Wie entsteht Krankheit?

 

 

 

Wieso werden Menschen körperlich krank, selbst in Teilen der Welt, in denen es ihnen weder an Nahrungsmitteln noch an Wasser mangelt und sie kaum harte körperliche Arbeit verrichten müssen?

Gemäß der Yogaphilosophie liegt die Hauptursache für Erkrankungen in negativen Emotionen wie Ängste, Begehren, Ärger, Sorgen, Hass und Eifersucht.
Diese Gefühle stören die natürliche Balance des Körpers und können einen ungesunden Lebensstil nach sich ziehen, z.B. übermäßiges Essen oder Rauchen.
Daraus können viele Zivilisationskrankheiten entstehen, von Herzerkrankungen bis zu Diabetes.

 

Positives Denken und Meditation mindern die Wahrscheinlichkeit, von negativen Gefühlen beherrscht zu werden und einen entsprechenden Lebensstil zu entwickeln.
Doch sie sind leichter zu praktizieren, wenn man seine Aufmerksamkeit zunächst dem Körper schenkt, indem man Yogaübungen und Atemübungen ausführt und Entspannungstechniken erlernt.
Auch eine gute Ernährung kommt der Gesundheit zugute.

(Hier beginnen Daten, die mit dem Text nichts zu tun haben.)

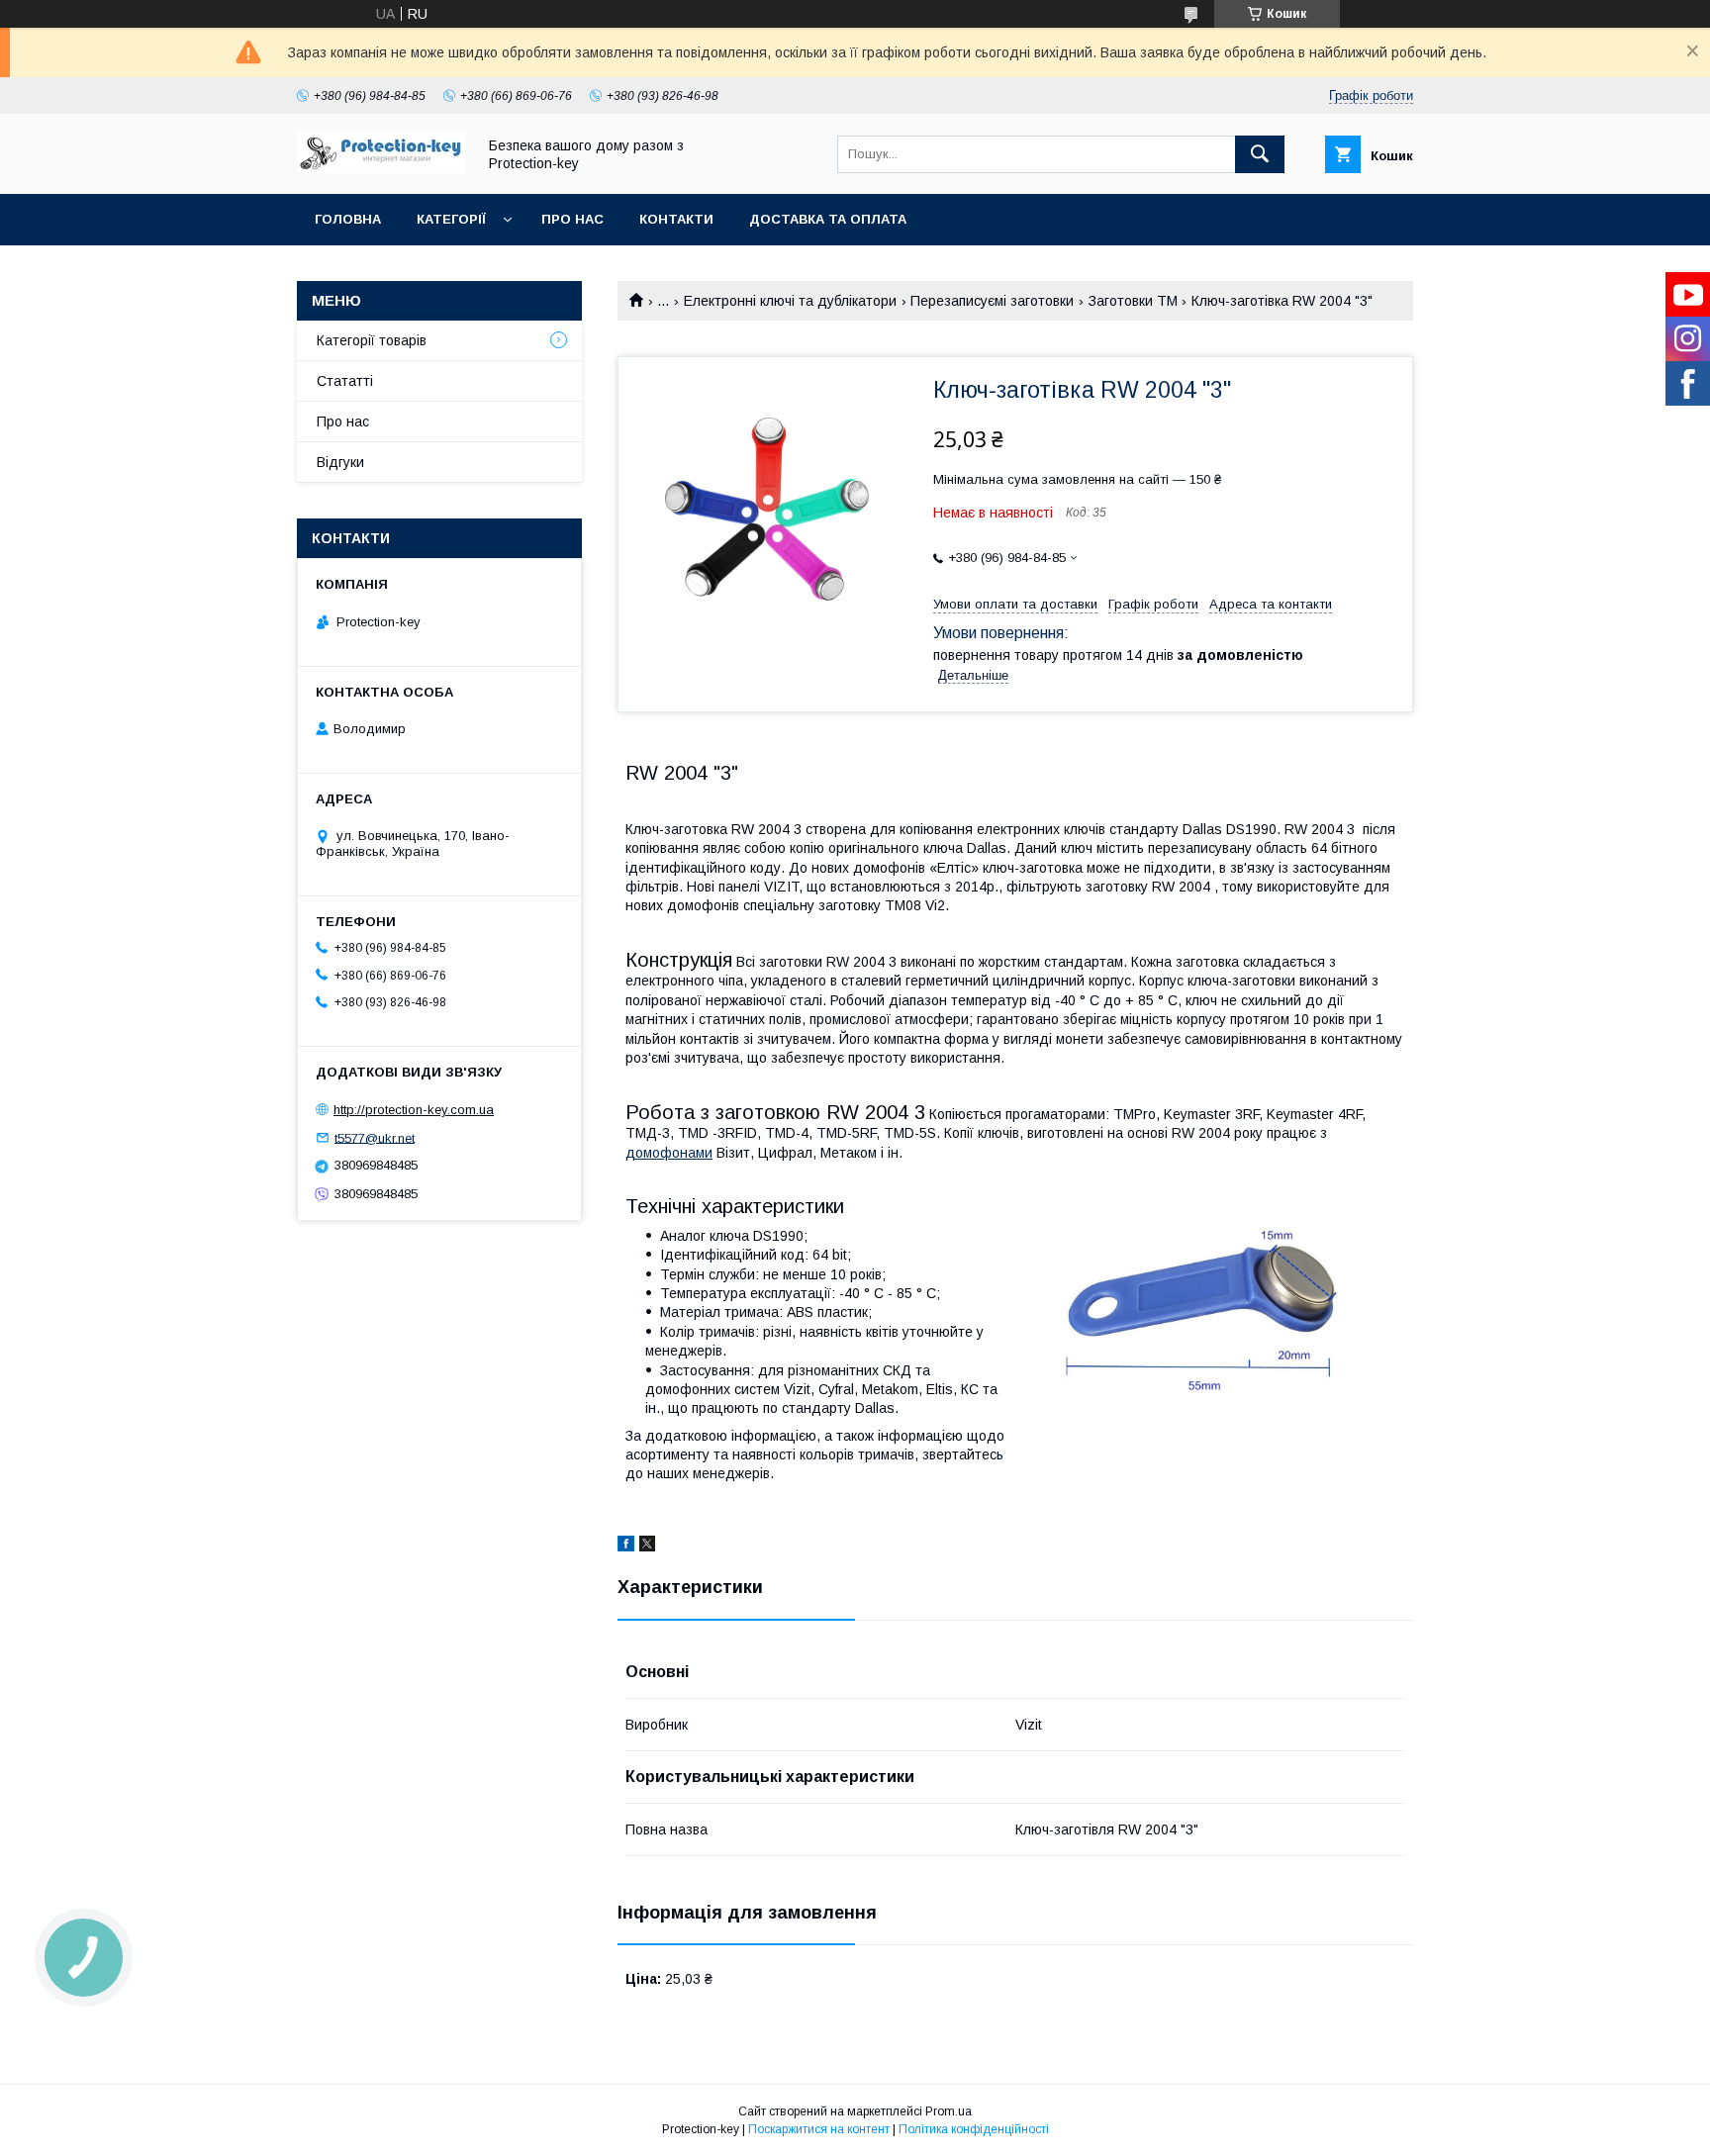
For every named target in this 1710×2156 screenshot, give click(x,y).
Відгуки (340, 462)
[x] (647, 1546)
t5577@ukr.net (374, 1137)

All diese Elemente werden im Yoga vereint.
Tatsächlich bedeutet der Sanskritbegriff Yoga „Vereinigung“.
Wer Yoga praktiziert, hilft dem Körper, seine natürliche Balance zu finden und lehrt den Geist, den Körper verantwortungsvoll und intelligent zu lenken.

In meinen Newslettern und Veranstaltungen liest du hier auch öfter den Begriff Hatha Yoga.
Hatha Yoga ist einer der vier großen Yogawege und beschäftigt sich eben hauptsächlich mit dem Körper, Atem und Geist als Erfahrungsinstrument. Hatha Yoga ist der praktische Weg des Yoga, er verbessert die Kontrolle von Körper und Geist und eignet sich für aktive Menschen.